_Page text:_
☆ ☆ ☆
Matthew Otten (born December 8, 1981) is an American retired basketball player and current coach. He last held the position of head coach of Donar. Otten holds a Dutch passport as well and played the shooting guard position during his career.

Professional career
Otten was part of the GasTerra Flames in 2010 and 2011, the years in which the club won a Dutch cup and national championship. In the 2011–12 season, Otten played for Mersey Tigers in the United Kingdom. In 2012 Otten returned to the Netherlands in 2012, when he signed with Rotterdam Basketbal College. After one year with the club, his contract was renewed. His numbers rose in his second season in Rotterdam, as Otten averaged 13.4 points per game compared to 9.0 the previous season. In June 2014, Otten re-signed again with Challenge Sports Rotterdam.

After the 2014–15 season, Otten retired.

Coaching career
In 2015, Otten started his coaching career as assistant with Den Bosch.

Since June 2019, Otten is assistant coach of  under Maurizio Buscaglia. He joined the team for EuroBasket 2022 in Prague.

On 9 August 2020, Otten signed as head coach for newly established club Basketball Community Gelderland, marking his debut as head coach in the Dutch Basketball League. Later, the club was named Yoast United. With Yoast, he managed to qualify for the final of the 2021 DBL Cup where the team lost to BAL Weert.
☆ ☆ ☆
_What to work on:_
**A)** Rewrite the basketball biography starting at "Professional career" and ending at "season, Otten retired.", swapping "club" for "team".
**B)** Extend the basketball biography past its last sentence.
The records after this point are separate material, unconnected to the basketball biography.

_Supplied information:_
☆ ☆ ☆
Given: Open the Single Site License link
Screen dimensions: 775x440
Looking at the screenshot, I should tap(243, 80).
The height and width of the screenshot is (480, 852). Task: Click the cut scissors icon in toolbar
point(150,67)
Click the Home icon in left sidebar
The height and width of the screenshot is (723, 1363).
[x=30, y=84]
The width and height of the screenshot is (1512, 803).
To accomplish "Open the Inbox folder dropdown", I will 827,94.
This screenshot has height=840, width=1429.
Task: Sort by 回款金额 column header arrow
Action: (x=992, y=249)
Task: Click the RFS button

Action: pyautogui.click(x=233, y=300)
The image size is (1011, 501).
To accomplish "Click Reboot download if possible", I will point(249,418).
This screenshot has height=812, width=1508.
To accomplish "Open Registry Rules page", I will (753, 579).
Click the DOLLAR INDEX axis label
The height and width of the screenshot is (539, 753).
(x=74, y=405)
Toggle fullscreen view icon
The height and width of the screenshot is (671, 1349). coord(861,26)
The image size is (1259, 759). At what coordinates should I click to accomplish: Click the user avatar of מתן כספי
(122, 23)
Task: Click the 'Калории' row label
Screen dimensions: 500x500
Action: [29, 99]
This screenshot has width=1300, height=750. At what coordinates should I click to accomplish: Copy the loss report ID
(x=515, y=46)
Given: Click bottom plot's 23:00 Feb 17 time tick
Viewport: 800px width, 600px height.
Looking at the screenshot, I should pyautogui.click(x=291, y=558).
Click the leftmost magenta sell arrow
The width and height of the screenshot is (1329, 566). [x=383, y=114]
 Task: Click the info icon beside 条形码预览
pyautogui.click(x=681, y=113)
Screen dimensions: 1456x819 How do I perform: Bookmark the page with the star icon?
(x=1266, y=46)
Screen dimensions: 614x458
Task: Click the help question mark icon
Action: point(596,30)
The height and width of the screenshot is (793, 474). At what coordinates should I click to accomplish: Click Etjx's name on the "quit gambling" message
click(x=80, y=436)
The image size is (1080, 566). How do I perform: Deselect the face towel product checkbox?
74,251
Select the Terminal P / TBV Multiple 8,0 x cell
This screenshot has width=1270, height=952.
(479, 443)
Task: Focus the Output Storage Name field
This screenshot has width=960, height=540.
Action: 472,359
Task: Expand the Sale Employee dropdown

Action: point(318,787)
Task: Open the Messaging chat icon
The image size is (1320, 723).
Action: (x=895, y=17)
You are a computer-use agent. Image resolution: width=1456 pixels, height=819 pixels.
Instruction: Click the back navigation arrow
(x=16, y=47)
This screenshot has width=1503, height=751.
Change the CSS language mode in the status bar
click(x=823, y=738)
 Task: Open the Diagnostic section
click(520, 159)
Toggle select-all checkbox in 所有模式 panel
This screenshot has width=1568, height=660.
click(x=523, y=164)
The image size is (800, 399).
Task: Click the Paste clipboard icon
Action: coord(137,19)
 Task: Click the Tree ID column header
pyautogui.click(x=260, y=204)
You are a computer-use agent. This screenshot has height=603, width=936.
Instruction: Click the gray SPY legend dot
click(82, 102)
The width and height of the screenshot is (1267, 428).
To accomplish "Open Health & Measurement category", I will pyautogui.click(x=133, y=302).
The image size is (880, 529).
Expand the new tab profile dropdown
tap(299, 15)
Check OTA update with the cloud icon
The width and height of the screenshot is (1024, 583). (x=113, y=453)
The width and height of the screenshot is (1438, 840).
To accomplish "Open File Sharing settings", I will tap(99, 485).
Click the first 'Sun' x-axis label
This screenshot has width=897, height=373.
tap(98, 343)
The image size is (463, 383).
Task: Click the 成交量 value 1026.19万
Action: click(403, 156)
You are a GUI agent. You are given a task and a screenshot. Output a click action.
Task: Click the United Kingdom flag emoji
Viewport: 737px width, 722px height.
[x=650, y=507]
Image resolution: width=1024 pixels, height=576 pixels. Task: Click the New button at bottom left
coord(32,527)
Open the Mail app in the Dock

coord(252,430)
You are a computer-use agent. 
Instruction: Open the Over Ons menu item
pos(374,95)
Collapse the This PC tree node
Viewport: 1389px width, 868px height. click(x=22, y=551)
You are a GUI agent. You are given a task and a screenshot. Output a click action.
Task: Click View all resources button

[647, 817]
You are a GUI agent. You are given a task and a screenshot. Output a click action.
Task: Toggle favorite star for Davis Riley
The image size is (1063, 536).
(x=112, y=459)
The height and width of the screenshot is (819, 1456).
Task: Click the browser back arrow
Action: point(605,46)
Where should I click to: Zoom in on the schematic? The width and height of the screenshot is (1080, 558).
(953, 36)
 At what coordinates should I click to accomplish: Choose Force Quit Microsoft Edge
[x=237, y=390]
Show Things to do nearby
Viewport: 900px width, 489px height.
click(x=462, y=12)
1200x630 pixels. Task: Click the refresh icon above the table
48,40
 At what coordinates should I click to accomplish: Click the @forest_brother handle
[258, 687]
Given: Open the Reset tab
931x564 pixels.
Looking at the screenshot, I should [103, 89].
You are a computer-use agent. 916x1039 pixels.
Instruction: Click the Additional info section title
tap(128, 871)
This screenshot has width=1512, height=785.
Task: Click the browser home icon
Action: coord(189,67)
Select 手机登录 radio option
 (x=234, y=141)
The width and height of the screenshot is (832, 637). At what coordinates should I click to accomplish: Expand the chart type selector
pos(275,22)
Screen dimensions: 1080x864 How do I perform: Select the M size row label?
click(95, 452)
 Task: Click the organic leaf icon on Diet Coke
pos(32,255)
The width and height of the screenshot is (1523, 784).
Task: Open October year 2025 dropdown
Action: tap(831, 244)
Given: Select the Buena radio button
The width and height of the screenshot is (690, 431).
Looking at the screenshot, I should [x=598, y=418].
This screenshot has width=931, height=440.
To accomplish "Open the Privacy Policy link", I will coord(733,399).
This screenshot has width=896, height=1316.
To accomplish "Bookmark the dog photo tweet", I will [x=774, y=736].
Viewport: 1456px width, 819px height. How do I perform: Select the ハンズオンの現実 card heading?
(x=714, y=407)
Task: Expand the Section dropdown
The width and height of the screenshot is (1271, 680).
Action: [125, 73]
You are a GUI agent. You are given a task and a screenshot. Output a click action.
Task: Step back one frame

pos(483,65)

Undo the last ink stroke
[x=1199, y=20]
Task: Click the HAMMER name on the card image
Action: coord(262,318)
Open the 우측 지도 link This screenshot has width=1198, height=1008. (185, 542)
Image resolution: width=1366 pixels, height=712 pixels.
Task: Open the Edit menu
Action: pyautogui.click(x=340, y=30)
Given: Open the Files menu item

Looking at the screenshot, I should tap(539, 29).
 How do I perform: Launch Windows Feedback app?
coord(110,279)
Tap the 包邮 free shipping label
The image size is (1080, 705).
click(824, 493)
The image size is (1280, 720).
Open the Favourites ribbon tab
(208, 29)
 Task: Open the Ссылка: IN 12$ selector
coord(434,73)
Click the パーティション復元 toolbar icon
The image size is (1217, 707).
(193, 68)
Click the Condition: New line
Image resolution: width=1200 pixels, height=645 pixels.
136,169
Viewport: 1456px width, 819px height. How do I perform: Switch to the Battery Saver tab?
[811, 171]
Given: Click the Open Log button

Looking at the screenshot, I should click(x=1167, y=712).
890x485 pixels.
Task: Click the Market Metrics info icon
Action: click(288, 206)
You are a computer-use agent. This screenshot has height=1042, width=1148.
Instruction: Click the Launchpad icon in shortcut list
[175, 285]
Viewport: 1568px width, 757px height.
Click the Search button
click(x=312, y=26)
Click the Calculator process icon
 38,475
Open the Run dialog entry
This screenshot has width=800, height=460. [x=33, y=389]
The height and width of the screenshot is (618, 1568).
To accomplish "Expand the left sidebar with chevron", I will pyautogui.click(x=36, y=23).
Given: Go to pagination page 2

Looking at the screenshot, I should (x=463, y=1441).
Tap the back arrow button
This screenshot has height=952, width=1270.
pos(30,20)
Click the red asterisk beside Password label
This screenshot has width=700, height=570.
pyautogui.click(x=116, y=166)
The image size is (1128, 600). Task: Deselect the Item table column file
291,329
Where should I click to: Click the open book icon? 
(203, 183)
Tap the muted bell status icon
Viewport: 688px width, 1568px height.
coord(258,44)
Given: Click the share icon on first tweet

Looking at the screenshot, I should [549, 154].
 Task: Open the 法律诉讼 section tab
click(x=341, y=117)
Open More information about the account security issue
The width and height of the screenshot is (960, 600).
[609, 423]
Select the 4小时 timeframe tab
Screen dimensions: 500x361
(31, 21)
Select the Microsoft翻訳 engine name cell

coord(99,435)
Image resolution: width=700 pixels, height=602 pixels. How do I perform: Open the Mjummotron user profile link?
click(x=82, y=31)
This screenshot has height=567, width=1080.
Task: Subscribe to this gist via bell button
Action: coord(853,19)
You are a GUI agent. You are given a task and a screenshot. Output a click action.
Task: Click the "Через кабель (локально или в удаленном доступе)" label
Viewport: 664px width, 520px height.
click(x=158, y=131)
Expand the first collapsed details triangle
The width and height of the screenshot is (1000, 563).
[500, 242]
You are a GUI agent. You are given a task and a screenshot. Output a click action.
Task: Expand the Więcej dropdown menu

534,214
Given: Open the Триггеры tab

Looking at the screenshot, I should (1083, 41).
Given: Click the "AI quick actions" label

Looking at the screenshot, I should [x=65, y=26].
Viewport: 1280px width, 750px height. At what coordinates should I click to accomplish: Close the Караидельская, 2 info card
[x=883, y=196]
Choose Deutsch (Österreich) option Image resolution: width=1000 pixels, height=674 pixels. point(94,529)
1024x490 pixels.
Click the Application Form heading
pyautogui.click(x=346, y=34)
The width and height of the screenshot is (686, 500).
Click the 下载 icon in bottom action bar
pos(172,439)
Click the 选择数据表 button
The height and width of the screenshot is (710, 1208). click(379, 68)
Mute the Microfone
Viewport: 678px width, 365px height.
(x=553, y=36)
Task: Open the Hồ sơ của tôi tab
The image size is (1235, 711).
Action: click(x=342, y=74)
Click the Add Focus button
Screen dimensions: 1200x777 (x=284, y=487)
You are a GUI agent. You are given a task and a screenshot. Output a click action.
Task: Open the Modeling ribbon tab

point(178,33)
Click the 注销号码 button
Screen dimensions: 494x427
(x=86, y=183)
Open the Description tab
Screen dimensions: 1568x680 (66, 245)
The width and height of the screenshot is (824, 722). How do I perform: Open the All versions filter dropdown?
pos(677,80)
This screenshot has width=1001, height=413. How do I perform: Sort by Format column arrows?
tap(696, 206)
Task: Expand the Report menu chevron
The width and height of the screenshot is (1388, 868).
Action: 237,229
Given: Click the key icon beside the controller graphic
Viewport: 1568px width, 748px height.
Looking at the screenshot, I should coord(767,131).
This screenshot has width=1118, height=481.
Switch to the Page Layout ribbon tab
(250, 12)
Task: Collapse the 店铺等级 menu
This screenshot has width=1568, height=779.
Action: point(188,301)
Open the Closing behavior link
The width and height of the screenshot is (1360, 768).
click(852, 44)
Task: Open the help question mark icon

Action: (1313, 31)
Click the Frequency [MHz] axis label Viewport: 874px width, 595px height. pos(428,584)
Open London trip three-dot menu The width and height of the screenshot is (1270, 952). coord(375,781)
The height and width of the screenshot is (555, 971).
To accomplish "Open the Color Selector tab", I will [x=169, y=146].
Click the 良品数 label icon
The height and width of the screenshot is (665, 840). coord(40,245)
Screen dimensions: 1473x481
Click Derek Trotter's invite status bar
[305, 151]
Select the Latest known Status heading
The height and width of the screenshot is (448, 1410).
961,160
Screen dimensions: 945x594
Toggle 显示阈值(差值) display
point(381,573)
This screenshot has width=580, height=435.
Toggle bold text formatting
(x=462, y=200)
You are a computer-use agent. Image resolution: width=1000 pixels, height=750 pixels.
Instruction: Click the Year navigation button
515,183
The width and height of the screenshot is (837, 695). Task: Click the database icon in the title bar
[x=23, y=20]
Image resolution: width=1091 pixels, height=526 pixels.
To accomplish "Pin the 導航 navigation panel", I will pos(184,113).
☆ ☆ ☆
_Solved tasks:_
**A)**
Professional career
Otten was part of the GasTerra Flames in 2010 and 2011, the years in which the team won a Dutch cup and national championship. In the 2011–12 season, Otten played for Mersey Tigers in the United Kingdom. In 2012 Otten returned to the Netherlands in 2012, when he signed with Rotterdam Basketbal College. After one year with the team, his contract was renewed. His numbers rose in his second season in Rotterdam, as Otten averaged 13.4 points per game compared to 9.0 the previous season. In June 2014, Otten re-signed again with Challenge Sports Rotterdam.

After the 2014–15 season, Otten retired.

**B)**
On May 25, 2021, Otten signed a two-year contract as the head coach of Donar, with the option for a third season. On March 20, 2022, he won the Dutch Cup with Donar, guiding the team to its first trophy since 2018. In the national playoffs, Donar was swept by rival Heroes Den Bosch in the semifinals; however, the team reached the BNXT playoff finals, where they lost to ZZ Leiden.

On October 13, shortly after the start of the 2022–23 season, Otten was fired by Donar after losing all pre-season games as well as the first two official games of the season.

Awards and accomplishments

As coach
Donar
 Dutch Cup: (2022)

As player
Donar
 Dutch Basketball League: (2010)
Dutch Cup: (2011)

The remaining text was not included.